Выбрать главу

Прево четыре года проучился в одном из провинциальных университетов и жил на стипендию. Если бы не рыжие волосы, выделявшие его среди всех, он был бы для Симона одним из многих солдат взвода, в которых — несмотря на неуклюжую шинель и классическую каску, увековеченную на десятках монументов жертвам мировой войны, — нельзя было не признать парижских студентов, каких он сотни раз видел где-нибудь на террасе кафе Латинского квартала или склоненными над курсовой работой за столом в Сорбонне.

Прево утверждал, что небесно-голубая шинель, которую на него напялил каптер, вряд ли руководствовавшийся при этом дружескими чувствами — поскольку большинство солдат взвода получили шинели желто-песочного цвета, — не была обыкновенной шинелью, хранившейся в нафталине со времен оккупации Рура… Нет уж, она наверняка принадлежала какому-то солдату, погибшему под Верденом. «Кровь они отмыли специальным составом, чтобы казенное добро зря не пропадало, — пояснил Прево. — Они люди оборотистые, все предусмотрели. Так что гляди на меня во все глаза: а вдруг это старье прямо с плеч «неизвестного солдата»! Шинелька-то на мне, а обмотки там, под Триумфальной аркой. В общем, они его, беднягу, надули. Шинель припрятали, а личный знак выбросили…»

И в самом деле, во взводе, состоявшем из курсантов, обучавшихся в школе командного состава, все были выряжены так, что по вечерам, когда они возвращались в казарму, окутанные пеленой ноябрьского тумана, какой-нибудь участник войны 1914–1918 годов вполне мог бы счесть себя жертвой галлюцинации и увидеть воочию призрак «своей» войны. Галстуки, аккуратно смазанные грубые башмаки, винтовки Лебеля, каски — все говорило о том, что история повторяется вплоть до мелочей.
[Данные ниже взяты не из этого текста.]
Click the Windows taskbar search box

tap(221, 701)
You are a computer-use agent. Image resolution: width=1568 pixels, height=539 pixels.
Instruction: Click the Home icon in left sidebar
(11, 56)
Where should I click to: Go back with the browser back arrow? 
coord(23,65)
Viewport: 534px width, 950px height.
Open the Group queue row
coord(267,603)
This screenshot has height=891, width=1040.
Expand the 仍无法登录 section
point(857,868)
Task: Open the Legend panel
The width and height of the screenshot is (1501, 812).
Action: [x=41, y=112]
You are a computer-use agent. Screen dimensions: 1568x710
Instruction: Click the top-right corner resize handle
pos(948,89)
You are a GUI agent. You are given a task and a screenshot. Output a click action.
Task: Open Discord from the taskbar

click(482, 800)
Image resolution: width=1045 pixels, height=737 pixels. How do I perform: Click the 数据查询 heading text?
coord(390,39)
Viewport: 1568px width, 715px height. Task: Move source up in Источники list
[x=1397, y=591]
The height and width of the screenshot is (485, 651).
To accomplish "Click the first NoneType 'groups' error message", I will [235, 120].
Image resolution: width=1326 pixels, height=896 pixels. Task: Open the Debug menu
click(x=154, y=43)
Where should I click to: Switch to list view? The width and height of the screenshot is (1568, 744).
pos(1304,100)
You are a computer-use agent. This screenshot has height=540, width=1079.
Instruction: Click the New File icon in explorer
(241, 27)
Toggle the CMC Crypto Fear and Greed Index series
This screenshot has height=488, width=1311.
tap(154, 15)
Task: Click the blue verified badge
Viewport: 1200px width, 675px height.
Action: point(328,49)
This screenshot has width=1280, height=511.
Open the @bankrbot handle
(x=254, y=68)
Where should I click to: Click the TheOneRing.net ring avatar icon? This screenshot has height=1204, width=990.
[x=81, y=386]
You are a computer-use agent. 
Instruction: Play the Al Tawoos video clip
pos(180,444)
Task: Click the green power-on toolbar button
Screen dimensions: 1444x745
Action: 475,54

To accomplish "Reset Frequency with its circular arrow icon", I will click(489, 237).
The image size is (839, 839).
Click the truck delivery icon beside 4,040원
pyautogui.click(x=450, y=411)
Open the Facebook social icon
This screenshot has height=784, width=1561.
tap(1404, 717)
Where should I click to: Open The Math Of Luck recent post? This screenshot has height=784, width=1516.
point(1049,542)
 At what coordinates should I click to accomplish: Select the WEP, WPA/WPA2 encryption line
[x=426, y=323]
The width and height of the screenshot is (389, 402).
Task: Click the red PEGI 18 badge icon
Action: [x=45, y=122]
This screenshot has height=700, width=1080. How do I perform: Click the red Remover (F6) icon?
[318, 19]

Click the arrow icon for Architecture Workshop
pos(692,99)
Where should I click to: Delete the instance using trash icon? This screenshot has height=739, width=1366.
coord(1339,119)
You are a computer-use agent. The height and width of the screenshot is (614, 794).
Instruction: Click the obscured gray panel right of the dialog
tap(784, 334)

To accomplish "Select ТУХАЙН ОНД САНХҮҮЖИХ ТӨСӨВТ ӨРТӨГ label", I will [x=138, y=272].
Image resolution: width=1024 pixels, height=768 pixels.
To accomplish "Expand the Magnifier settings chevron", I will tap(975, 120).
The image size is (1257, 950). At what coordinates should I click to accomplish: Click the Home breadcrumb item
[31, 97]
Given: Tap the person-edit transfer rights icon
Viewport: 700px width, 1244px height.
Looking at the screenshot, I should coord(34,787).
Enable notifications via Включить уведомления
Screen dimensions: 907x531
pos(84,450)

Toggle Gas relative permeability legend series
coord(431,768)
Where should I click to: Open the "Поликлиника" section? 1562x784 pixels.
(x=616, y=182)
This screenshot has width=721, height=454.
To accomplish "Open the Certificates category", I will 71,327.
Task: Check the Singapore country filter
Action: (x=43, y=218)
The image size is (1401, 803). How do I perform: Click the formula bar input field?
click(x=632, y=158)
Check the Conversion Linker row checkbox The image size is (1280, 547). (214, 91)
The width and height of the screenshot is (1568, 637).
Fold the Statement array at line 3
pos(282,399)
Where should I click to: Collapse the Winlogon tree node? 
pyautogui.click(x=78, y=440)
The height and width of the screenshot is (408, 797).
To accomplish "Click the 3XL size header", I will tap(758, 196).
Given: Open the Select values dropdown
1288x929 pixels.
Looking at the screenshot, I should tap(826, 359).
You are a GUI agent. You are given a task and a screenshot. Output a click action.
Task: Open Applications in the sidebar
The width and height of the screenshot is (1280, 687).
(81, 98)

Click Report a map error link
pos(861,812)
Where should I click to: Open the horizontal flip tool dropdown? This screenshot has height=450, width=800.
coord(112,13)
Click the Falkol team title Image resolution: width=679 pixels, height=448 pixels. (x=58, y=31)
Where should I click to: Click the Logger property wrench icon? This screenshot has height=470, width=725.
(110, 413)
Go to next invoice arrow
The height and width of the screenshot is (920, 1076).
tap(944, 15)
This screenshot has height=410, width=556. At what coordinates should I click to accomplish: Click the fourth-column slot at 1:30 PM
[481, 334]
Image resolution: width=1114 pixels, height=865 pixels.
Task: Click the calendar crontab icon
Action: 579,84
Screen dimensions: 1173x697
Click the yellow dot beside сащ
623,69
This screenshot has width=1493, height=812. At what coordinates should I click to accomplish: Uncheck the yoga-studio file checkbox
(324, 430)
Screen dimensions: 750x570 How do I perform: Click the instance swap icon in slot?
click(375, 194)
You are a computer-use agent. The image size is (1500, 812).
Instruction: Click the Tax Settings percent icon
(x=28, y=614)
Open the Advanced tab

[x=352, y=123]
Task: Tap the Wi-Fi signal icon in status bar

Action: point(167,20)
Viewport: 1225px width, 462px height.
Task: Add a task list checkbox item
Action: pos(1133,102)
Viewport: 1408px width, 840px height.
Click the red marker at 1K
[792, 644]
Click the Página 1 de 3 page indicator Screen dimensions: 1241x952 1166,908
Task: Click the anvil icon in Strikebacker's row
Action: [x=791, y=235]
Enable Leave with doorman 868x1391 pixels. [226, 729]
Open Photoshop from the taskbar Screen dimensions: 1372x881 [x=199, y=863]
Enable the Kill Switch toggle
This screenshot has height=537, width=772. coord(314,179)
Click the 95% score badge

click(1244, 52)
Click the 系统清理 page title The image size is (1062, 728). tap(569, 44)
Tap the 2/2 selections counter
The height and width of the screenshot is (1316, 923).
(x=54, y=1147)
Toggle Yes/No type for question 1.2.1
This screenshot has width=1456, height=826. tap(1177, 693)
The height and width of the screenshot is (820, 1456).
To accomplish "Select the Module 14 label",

— А песня неплохая! — вдруг вспомнил Прево. И тихо замурлыкал: — «Она любит смеяться, и пить она любит, и петь она любит, как мы».

— А все-таки это черт знает что, — сказал Симон. — Мой отец тоже, прежде чем его отправили на фронт, месяца четыре валандался в тылу с такой вот пушкой и с котелком… Это становится дурной привычкой. Входит в жизнь…

— Благородная военная традиция, — усмехнулся Прево. — Может, и дедушка тоже?

— Представь, ты угадал! Дед мой попал в плен под Седаном. Заслужил медаль участника сухопутных и морских кампаний — она у нас висела в рамке.

— Одна война проиграна, другая выиграна, а теперь будет самая-рассамая решающая…

Песня заглушала их голоса, залихватский ее напев вился над серой колонной, растянувшейся вдоль дороги, как призрак войны, сотканной из кружев, любви, молодечества и хмельного вина. Симон на минуту остановился и стал возиться с обмотками, стараясь стянуть их потуже. Сзади уже кричали:

— Эй, там, впереди! Давай двигайся! Да чего на него глядеть! Шагай, да и все!

— Послушай, Симон, устроимся где-нибудь в сторонке. Надо поговорить, — сказал Прево, понижая голос.

Колонна начала подъем, направляясь к пустынному плато. Там, на плато, в терновнике, они вырыли за последнюю неделю несколько рядов траншей, ходов сообщения, окопчиков для ручных пулеметов. Свежевскопанная земля, туман, дымок от холостых патронов — все это создавало пейзаж, неотличимый от картинок, которые можно увидеть на пожелтевших страницах «Мируар» или «Иллюстрасьон».

«Фанатики», шедшие во главе колонны, в упоении орали:

«Взбирайся, лодырь, на горку, не спи, раз-два-три!»

Младший лейтенант, шагавший справа от взвода с сигаретой в зубах, являл собою олимпийское безразличие. Он вызывал у подчиненных противоречивые чувства: с одной стороны, конечно, многие хотели бы шагать вот так, без мешка, без винтовки, быть свободными, как ветер, а с другой стороны, его-то уж наверняка не минует весеннее наступление. Симон тяжело переставлял ноги. Как глупо таскать этот котелок, который никогда ему не пригодится, но над которым он трудился каждое утро с пяти до пяти тридцати, надраивая его до блеска. Как больно бьет по спине тяжелый вещевой мешок! Он вспотел.